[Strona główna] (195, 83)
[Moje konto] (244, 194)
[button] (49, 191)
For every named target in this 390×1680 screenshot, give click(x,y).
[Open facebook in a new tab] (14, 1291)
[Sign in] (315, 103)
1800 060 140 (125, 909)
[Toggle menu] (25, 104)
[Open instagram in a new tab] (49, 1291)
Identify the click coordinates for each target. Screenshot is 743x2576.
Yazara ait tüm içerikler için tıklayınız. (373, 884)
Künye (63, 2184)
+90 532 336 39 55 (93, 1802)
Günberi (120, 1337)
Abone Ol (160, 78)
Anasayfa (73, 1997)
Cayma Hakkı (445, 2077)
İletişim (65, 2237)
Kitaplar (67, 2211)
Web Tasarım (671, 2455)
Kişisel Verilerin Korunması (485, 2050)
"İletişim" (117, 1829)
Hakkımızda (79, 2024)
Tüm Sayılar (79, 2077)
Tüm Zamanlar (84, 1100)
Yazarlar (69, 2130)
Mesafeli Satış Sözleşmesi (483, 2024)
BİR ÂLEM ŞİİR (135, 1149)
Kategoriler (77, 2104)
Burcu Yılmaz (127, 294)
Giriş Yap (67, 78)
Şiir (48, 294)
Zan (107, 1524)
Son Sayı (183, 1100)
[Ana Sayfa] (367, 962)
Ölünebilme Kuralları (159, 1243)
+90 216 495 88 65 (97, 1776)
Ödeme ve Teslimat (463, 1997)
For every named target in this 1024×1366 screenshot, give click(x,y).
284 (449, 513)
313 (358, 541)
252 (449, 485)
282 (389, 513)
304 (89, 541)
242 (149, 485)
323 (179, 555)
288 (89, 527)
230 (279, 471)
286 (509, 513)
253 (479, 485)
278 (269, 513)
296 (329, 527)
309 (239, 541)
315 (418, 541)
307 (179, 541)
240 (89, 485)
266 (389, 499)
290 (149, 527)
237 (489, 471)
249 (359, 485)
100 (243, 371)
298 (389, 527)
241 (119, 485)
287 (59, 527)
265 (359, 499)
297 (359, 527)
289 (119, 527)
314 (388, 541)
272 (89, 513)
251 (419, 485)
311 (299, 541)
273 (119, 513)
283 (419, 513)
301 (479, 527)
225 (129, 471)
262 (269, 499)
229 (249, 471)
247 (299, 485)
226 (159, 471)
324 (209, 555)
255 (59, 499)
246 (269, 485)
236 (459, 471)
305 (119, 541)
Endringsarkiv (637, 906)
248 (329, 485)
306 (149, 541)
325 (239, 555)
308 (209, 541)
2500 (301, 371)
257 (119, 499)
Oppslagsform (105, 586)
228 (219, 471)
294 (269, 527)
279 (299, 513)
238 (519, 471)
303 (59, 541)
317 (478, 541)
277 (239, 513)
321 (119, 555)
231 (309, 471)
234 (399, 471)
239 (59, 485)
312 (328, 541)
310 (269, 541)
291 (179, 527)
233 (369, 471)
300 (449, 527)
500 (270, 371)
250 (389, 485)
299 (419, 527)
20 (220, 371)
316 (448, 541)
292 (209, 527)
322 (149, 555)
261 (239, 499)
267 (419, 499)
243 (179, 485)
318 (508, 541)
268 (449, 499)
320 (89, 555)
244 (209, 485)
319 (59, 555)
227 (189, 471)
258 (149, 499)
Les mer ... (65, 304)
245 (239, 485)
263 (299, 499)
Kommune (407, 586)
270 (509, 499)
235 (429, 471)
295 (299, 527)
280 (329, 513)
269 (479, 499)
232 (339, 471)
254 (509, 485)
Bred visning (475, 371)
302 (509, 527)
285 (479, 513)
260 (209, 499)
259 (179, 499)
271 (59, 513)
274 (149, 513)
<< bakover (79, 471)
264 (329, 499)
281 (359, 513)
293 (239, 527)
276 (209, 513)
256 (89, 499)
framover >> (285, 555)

#### EXERCISE BRIEF
Please repeat each entry. Keep every word the same.

#### EXPECTED ANSWER
[Strona główna] (195, 83)
[Moje konto] (244, 194)
[button] (49, 191)
For every named target in this 390×1680 screenshot, give click(x,y).
[Open facebook in a new tab] (14, 1291)
[Sign in] (315, 103)
1800 060 140 (125, 909)
[Toggle menu] (25, 104)
[Open instagram in a new tab] (49, 1291)
Identify the click coordinates for each target. Screenshot is 743x2576.
Yazara ait tüm içerikler için tıklayınız. (373, 884)
Künye (63, 2184)
+90 532 336 39 55 (93, 1802)
Günberi (120, 1337)
Abone Ol (160, 78)
Anasayfa (73, 1997)
Cayma Hakkı (445, 2077)
İletişim (65, 2237)
Kitaplar (67, 2211)
Web Tasarım (671, 2455)
Kişisel Verilerin Korunması (485, 2050)
"İletişim" (117, 1829)
Hakkımızda (79, 2024)
Tüm Sayılar (79, 2077)
Tüm Zamanlar (84, 1100)
Yazarlar (69, 2130)
Mesafeli Satış Sözleşmesi (483, 2024)
BİR ÂLEM ŞİİR (135, 1149)
Kategoriler (77, 2104)
Burcu Yılmaz (127, 294)
Giriş Yap (67, 78)
Şiir (48, 294)
Zan (107, 1524)
Son Sayı (183, 1100)
[Ana Sayfa] (367, 962)
Ölünebilme Kuralları (159, 1243)
+90 216 495 88 65 (97, 1776)
Ödeme ve Teslimat (463, 1997)
For every named target in this 1024×1366 screenshot, give click(x,y).
284 (449, 513)
313 (358, 541)
252 (449, 485)
282 (389, 513)
304 (89, 541)
242 (149, 485)
323 (179, 555)
288 (89, 527)
230 (279, 471)
286 (509, 513)
253 (479, 485)
278 (269, 513)
296 (329, 527)
309 (239, 541)
315 (418, 541)
307 (179, 541)
240 (89, 485)
266 (389, 499)
290 (149, 527)
237 (489, 471)
249 (359, 485)
100 (243, 371)
298 (389, 527)
241 (119, 485)
287 (59, 527)
265 (359, 499)
297 (359, 527)
289 (119, 527)
314 (388, 541)
272 (89, 513)
251 (419, 485)
311 (299, 541)
273 (119, 513)
283 (419, 513)
301 (479, 527)
225 (129, 471)
262 (269, 499)
229 (249, 471)
247 (299, 485)
226 (159, 471)
324 (209, 555)
255 (59, 499)
246 (269, 485)
236 (459, 471)
305 (119, 541)
Endringsarkiv (637, 906)
248 (329, 485)
306 (149, 541)
325 (239, 555)
308 (209, 541)
2500 (301, 371)
257 (119, 499)
Oppslagsform (105, 586)
228 (219, 471)
294 (269, 527)
279 (299, 513)
238 (519, 471)
303 (59, 541)
317 (478, 541)
277 (239, 513)
321 (119, 555)
231 (309, 471)
234 (399, 471)
239 (59, 485)
312 (328, 541)
310 (269, 541)
291 (179, 527)
233 (369, 471)
300 (449, 527)
500 (270, 371)
250 (389, 485)
299 (419, 527)
20 (220, 371)
316 (448, 541)
292 (209, 527)
322 (149, 555)
261 (239, 499)
267 (419, 499)
243 (179, 485)
318 (508, 541)
268 (449, 499)
320 (89, 555)
244 (209, 485)
319 (59, 555)
227 (189, 471)
258 (149, 499)
Les mer ... (65, 304)
245 (239, 485)
263 (299, 499)
Kommune (407, 586)
270 (509, 499)
235 (429, 471)
295 (299, 527)
280 (329, 513)
269 (479, 499)
232 (339, 471)
254 (509, 485)
Bred visning (475, 371)
302 (509, 527)
285 (479, 513)
260 (209, 499)
259 (179, 499)
271 (59, 513)
274 (149, 513)
<< bakover (79, 471)
264 (329, 499)
281 (359, 513)
293 (239, 527)
276 (209, 513)
256 (89, 499)
framover >> (285, 555)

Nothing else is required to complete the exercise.